Accounting for Stock Issued to Employees

APB OPINION NO. 25
(superceded by FAS No. 123R)


Two questions to be answered:
1. When should the compensation expense be measured?
2. How should the compensation expense be measured?
Compensation expense should be determined as of the measurement date--the first date on which both 
1. the number of shares that an individual employee is entitled to receive and 
2. the option or purchase price
for many plans, measurement date is the grant date-- may be later in plans with variable terms; may be the date of exercise.
Compensation expense is measured as the excess of the market price over the option price on the measurement date.
In variable plans, compensation expense may have to be estimated on the basis of assumptions as to what will be the final number of shares and the option price.
The above discussion, following APB Opinion 25, reflects the intrinsic value method.  Total compensation cost is computed as the excess of the market price of the stock over the option price on the date when both the number of shares to which employees are entitled and the option price is known
FASB No. 123
(superceded by FAS No. 123R)

FASB No. 123, "Accounting for Stock Based Compensation," encourages but does not require recognition of compensation cost for the fair value of stock-based compensation paid to employees.
  • Statement 123 was issued in 1995. 
  • The Board concluded that the fair value method of recognizing stock-based compensation expense was the preferable method of accounting. 
  • But, in an effort to end an extremely divisive debate between the Board and its constituents, the Board decided to permit the continued use of the intrinsic value method of accounting under APB Opinion No. 25, Accounting for Stock Issued to Employees
  • However, the Board decided to require companies to disclose the pro forma effect of applying the fair value method of accounting for stock-based employee compensation. 
  • Following the issuance of Statement 123, most companies continued to account for stock-based employee compensation using the intrinsic value method of accounting under Opinion 25.

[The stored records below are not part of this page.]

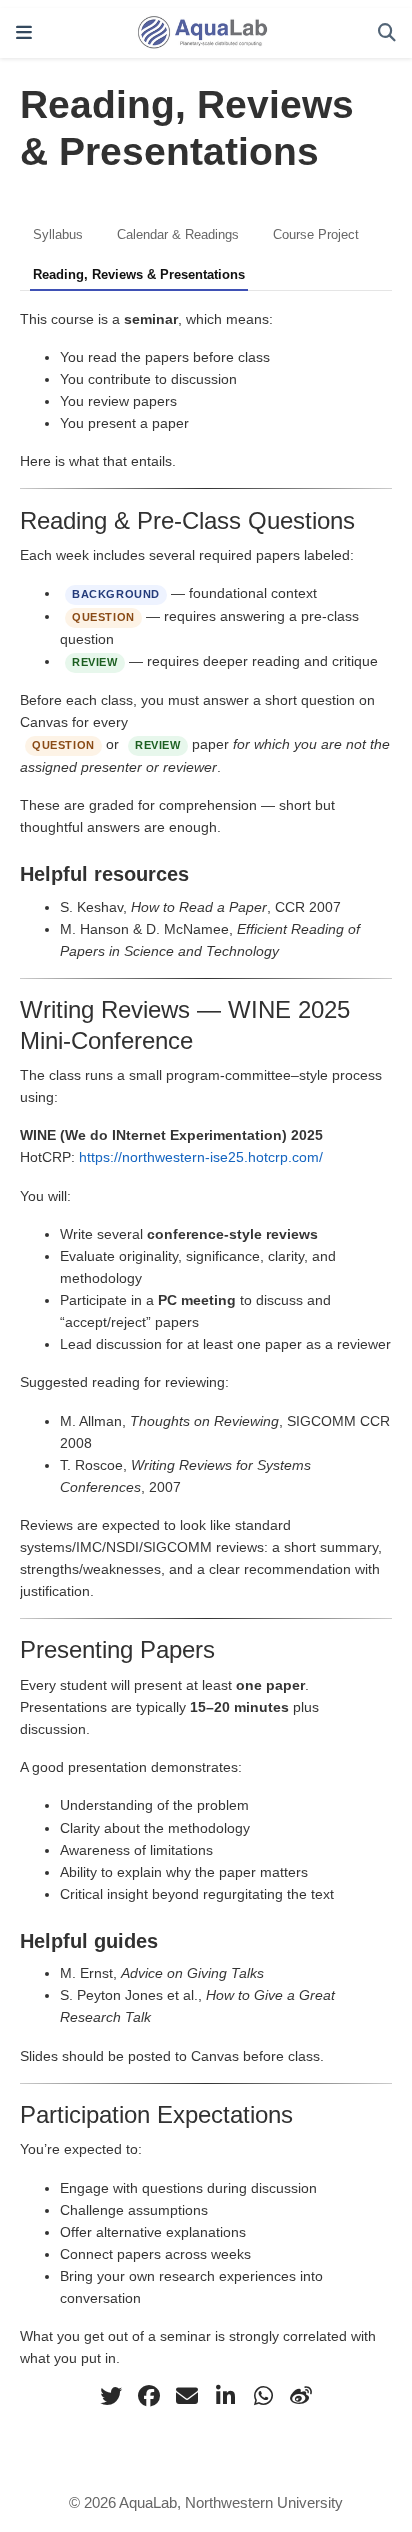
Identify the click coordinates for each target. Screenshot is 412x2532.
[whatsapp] (263, 2396)
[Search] (387, 33)
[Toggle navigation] (24, 33)
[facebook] (149, 2396)
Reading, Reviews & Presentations (139, 274)
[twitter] (111, 2396)
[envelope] (187, 2396)
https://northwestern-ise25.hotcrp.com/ (201, 1157)
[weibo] (301, 2396)
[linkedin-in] (225, 2396)
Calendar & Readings (178, 234)
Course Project (316, 234)
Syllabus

Sample exercise in applying FAS No. 123

On January 1, 2003, George Adams Corporation provides a variety of stock-based compensation plans to its employees. Under its incentive stock option plan, the company granted options on January 1, 2003, that permit executives to aqcuire 4 million of the company's $1 par comon shares within the next 5 years ,but not before December 31, 2004 (the vesting date.)  The exercise price is the market price of the shares on the date of the grant, $14 per share.  The fair value of the 4 million options, estimated by an appropriate option pricing model, is $3 per option.  No forfeitures are anticpated.  Ignore taxes.

  • Determine the total compensation cost pertaining to the options assuming the company chooses to follow the elective fair value approach for fixed compensation plans.
  • Prepare the appropriate journal entry to record the award of the options on January 1, 2003.
  • Prepare the appropriate journal entry to record compensation expense on December 31, 2003.
  • Prepare the appropriate journal entry to record compensation expense on December 31, 2004.
  • Determine the total compensation cost pertaining to the options, assuming the company does not choose to follow the elective fair value approach for fixed compensation plans.
sst3

 

" If options are not a form of compensation, what are they? If compensaton isn't an expense, what is it?  And, if expenses shouldn't go in the calculation of earnings, where should they go?"